XXVI. — Pour donner une idée de cette œuvre, je dirai brièvement que le tombeau devait avoir quatre faces. Les deux principales mesureraient dix-huit brasses et formeraient les flancs, et les deux autres seraient de douze brasses chacune : en sorte que l’ensemble formerait un carré et demi. À l’entour extérieur s’ouvriraient des niches où entreraient des statues, et, entre les niches, se pratiqueraient des intervalles où surgiraient de terre d’autres statues fixées, comme ces Esclaves ; elles représenteraient les arts libéraux, de même que la peinture, la sculpture et l’architecture, chacun avec ses attributs qui suffiraient à les faire reconnaître. L’ensemble devait montrer que, avec la mort du pape Jules, toutes les Vertus se trouvaient prisonnières au tombeau d’un pontife dont elles ne retrouveraient jamais le semblable pour les nourrir et les favoriser, comme il fit. Au-dessus, courrait une corniche reliant toute l’œuvre, au pied de laquelle figureraient quatre grandes statues dont l’une, le Moïse, se voit à Saint-Pierre-aux-Liens, — et nous en parlerons à son heure. Ainsi s’élevant, le tombeau finirait par une plate-forme où l’on verrait deux anges soutenant une arche. L’un d’eux esquisserait un sourire, comme s’il exprimait sa joie que l’âme du pape fût reçue parmi les Esprits bienheureux ; l’autre, au contraire, pleurerait comme s’il se plaignît que le monde fût privé d’un tel homme. Par une des cimes, — c’est-à-dire par celle de la bande supérieure, — on entrerait dans le tombeau, formé d’une petite chambre en guise de petit temple, au milieu de laquelle serait placé un sarcophage de marbre où serait renfermé le corps du pape. Chaque partie du monument eût été travaillée avec un art merveilleux. Enfin, dans toute cette œuvre, auraient figuré plus de quarante statues, — non compris les épisodes ciselés sur bronze en demi-relief, — toutes se rapportant au sujet principal et, comme on l’aurait vu, aux actes d’un tel pontificat.
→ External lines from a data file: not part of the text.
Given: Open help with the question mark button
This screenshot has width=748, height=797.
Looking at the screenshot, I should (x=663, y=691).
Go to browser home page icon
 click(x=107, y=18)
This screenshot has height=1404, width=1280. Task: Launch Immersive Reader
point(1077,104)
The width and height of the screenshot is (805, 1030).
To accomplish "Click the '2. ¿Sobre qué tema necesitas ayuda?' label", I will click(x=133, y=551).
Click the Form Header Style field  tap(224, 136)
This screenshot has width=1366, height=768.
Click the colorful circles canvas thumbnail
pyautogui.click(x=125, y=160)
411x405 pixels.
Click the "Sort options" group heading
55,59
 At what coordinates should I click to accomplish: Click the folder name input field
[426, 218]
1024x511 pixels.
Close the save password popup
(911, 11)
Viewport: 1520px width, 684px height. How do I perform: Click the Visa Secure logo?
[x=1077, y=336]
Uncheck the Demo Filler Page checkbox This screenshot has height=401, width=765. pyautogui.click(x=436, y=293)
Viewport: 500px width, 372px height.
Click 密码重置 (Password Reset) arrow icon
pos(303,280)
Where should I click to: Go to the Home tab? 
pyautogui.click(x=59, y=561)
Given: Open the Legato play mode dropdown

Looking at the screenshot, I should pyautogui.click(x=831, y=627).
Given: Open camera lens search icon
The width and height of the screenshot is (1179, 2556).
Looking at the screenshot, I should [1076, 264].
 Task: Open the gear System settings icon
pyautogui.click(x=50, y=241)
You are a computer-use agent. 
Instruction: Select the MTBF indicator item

XXVII. — Ayant vu ce dessin, le pape envoya Michel-Ange à Saint-Pierre pour voir où pourrait se placer commodément ce tombeau. La forme de l’église était, alors, celle d’une croix au chevet de laquelle le pape Nicolas V avait commencé à bâtir de nouveau la tribune ; et les fondations, quand il mourut, en étaient sorties de terre à la hauteur de trois brasses. Cet emplacement parut à Michel-Ange le meilleur. De retour chez le pape, il lui exposa son sentiment en ajoutant que, si Sa Sainteté le partageait aussi,

  1. Les deux Esclaves, donnés par Michel-Ange à son ami Roberto Strozzi réfugié en France, furent d’abord placés au château d’Écouen par le connétable Henri de Montmorency, qui, en mourant, les légua, en 1632, au cardinal de Richelieu. Ils sont, aujourd’hui, conservés au Musée du Louvre.